It all started when one day I was checking the referral traffic of my blog. This is something I do often to see what are the channels beyond Google that are bringing qualified traffic to my website. Yet that day it was different. Down the list, I saw something I’ve never seen before,
[image error]
A website called duckduckgo.com brought me some traffic. The first question that popped to mind was “what the heck is duckduckgo.com?”
Initially, I thought it was a spammy website, which was bringing undesired traffic to my site. However, by investigating into the issue, I found out a compelling story that it is worth knowing for anyone interested in Startups, Entrepreneurship, Solopreneurship, SEO, Growth Hacking and much more.
In fact, the story of DuckDuckGo is inspiring from several perspectives. That is why I decided to cover it in its utmost details. More than a post this is an e-book. Yet if you don’t have the time now to read this post, you can download the ebook when a form will pop-up, otherwise, read on!
What is DuckDuckGo?
DuckDuckGo is a general purpose search engine, which focuses on privacy. Although I will call it a search engine DuckDuckGo is more of a hybrid engine. In short, it uses proprietary crawlers on the one hand. And APIs from other websites on the other hand. The mission is clear, DuckDuckGo doesn’t store your personal information. Therefore, your personal details won’t be shared either. In short, they address a felt issue, which is privacy.
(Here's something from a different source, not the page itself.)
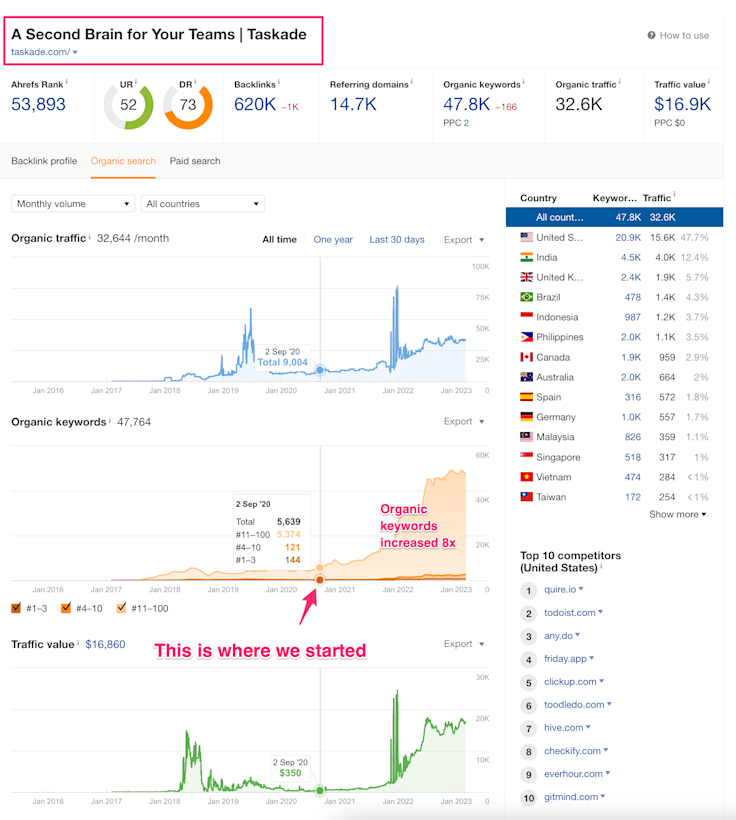
Task: Toggle the #4–10 keyword positions checkbox
Action: (66, 608)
However this was not DuckDuckGo primary mission at the beginning but an adjustment made along the way, which made it get traction (we’ll see that down the road). As a general purpose engine DuckDuckGo mission is to provide instant answers to as many questions a user has. Before we dive into technical matters, let’s answer a question that I had as soon as I started to find out more: How did it all start?
DuckDuckGo at the time of this writing
DuckDuckGo is far from being a top player in the search engine industry. In fact, just to give you some raw data, the major player in the sector is still Google. If I had to use a metaphor, Google would be an elephant while DuckDuckGo is a mosquito (this is not to emphasize; I’m actually making things better for DuckDuckGo).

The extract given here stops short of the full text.